▸ Your objective
Each entry should appear in the answer exactly as written.

Items from a dataset:
----------------
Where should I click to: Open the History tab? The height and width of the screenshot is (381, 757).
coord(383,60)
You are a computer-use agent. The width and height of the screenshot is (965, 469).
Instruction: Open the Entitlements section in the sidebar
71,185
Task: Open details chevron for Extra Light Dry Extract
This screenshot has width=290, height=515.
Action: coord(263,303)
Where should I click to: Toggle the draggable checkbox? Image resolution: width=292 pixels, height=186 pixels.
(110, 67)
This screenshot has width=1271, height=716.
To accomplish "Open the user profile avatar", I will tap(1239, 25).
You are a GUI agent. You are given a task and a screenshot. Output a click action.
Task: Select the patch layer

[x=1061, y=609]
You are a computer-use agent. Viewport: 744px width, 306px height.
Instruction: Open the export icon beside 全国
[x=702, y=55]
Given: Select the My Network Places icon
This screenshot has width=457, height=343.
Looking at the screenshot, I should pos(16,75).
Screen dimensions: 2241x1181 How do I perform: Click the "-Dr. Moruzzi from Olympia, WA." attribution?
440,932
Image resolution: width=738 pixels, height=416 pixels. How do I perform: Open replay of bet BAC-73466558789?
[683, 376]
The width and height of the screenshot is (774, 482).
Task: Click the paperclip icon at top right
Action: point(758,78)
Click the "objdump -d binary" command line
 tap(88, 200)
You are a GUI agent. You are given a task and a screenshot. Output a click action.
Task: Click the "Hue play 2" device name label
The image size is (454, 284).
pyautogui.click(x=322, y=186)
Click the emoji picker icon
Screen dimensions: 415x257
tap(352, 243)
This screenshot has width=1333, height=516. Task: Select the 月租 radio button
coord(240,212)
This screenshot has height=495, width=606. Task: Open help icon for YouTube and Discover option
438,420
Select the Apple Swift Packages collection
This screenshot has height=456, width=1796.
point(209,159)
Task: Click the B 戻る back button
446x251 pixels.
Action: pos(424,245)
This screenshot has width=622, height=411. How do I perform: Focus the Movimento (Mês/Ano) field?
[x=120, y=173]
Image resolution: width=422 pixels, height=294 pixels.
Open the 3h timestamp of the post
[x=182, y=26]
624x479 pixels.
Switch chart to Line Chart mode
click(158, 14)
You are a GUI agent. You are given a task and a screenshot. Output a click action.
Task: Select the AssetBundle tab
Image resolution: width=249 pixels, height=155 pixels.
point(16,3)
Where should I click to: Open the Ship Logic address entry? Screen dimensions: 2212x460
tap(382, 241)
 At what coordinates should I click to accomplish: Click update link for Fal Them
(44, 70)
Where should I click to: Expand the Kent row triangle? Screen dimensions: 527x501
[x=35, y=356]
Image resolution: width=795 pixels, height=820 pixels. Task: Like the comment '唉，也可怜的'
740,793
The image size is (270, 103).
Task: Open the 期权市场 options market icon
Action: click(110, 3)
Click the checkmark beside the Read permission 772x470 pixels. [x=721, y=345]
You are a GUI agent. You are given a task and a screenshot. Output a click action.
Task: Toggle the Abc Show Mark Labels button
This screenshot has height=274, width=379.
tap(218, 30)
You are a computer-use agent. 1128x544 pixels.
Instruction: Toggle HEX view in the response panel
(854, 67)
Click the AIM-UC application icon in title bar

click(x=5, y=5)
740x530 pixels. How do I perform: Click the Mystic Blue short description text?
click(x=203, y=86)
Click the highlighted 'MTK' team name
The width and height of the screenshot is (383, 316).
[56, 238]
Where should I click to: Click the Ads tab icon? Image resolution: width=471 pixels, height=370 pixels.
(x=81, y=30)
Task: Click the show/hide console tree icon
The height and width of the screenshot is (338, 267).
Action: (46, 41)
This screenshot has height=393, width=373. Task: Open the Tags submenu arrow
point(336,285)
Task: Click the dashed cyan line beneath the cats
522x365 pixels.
----------------
▸ Solution to this exercise
Where should I click to: Open the History tab? The height and width of the screenshot is (381, 757).
coord(383,60)
You are a computer-use agent. The width and height of the screenshot is (965, 469).
Instruction: Open the Entitlements section in the sidebar
71,185
Task: Open details chevron for Extra Light Dry Extract
This screenshot has width=290, height=515.
Action: coord(263,303)
Where should I click to: Toggle the draggable checkbox? Image resolution: width=292 pixels, height=186 pixels.
(110, 67)
This screenshot has width=1271, height=716.
To accomplish "Open the user profile avatar", I will tap(1239, 25).
You are a GUI agent. You are given a task and a screenshot. Output a click action.
Task: Select the patch layer

[x=1061, y=609]
You are a computer-use agent. Viewport: 744px width, 306px height.
Instruction: Open the export icon beside 全国
[x=702, y=55]
Given: Select the My Network Places icon
This screenshot has width=457, height=343.
Looking at the screenshot, I should pos(16,75).
Screen dimensions: 2241x1181 How do I perform: Click the "-Dr. Moruzzi from Olympia, WA." attribution?
440,932
Image resolution: width=738 pixels, height=416 pixels. How do I perform: Open replay of bet BAC-73466558789?
[683, 376]
The width and height of the screenshot is (774, 482).
Task: Click the paperclip icon at top right
Action: point(758,78)
Click the "objdump -d binary" command line
 tap(88, 200)
You are a GUI agent. You are given a task and a screenshot. Output a click action.
Task: Click the "Hue play 2" device name label
The image size is (454, 284).
pyautogui.click(x=322, y=186)
Click the emoji picker icon
Screen dimensions: 415x257
tap(352, 243)
This screenshot has width=1333, height=516. Task: Select the 月租 radio button
coord(240,212)
This screenshot has height=495, width=606. Task: Open help icon for YouTube and Discover option
438,420
Select the Apple Swift Packages collection
This screenshot has height=456, width=1796.
point(209,159)
Task: Click the B 戻る back button
446x251 pixels.
Action: pos(424,245)
This screenshot has width=622, height=411. How do I perform: Focus the Movimento (Mês/Ano) field?
[x=120, y=173]
Image resolution: width=422 pixels, height=294 pixels.
Open the 3h timestamp of the post
[x=182, y=26]
624x479 pixels.
Switch chart to Line Chart mode
click(158, 14)
You are a GUI agent. You are given a task and a screenshot. Output a click action.
Task: Select the AssetBundle tab
Image resolution: width=249 pixels, height=155 pixels.
point(16,3)
Where should I click to: Open the Ship Logic address entry? Screen dimensions: 2212x460
tap(382, 241)
 At what coordinates should I click to accomplish: Click update link for Fal Them
(44, 70)
Where should I click to: Expand the Kent row triangle? Screen dimensions: 527x501
[x=35, y=356]
Image resolution: width=795 pixels, height=820 pixels. Task: Like the comment '唉，也可怜的'
740,793
The image size is (270, 103).
Task: Open the 期权市场 options market icon
Action: click(110, 3)
Click the checkmark beside the Read permission 772x470 pixels. [x=721, y=345]
You are a GUI agent. You are given a task and a screenshot. Output a click action.
Task: Toggle the Abc Show Mark Labels button
This screenshot has height=274, width=379.
tap(218, 30)
You are a computer-use agent. 1128x544 pixels.
Instruction: Toggle HEX view in the response panel
(854, 67)
Click the AIM-UC application icon in title bar

click(x=5, y=5)
740x530 pixels. How do I perform: Click the Mystic Blue short description text?
click(x=203, y=86)
Click the highlighted 'MTK' team name
The width and height of the screenshot is (383, 316).
[56, 238]
Where should I click to: Click the Ads tab icon? Image resolution: width=471 pixels, height=370 pixels.
(x=81, y=30)
Task: Click the show/hide console tree icon
The height and width of the screenshot is (338, 267).
Action: (46, 41)
This screenshot has height=393, width=373. Task: Open the Tags submenu arrow
point(336,285)
Task: Click the dashed cyan line beneath the cats
522x365 pixels.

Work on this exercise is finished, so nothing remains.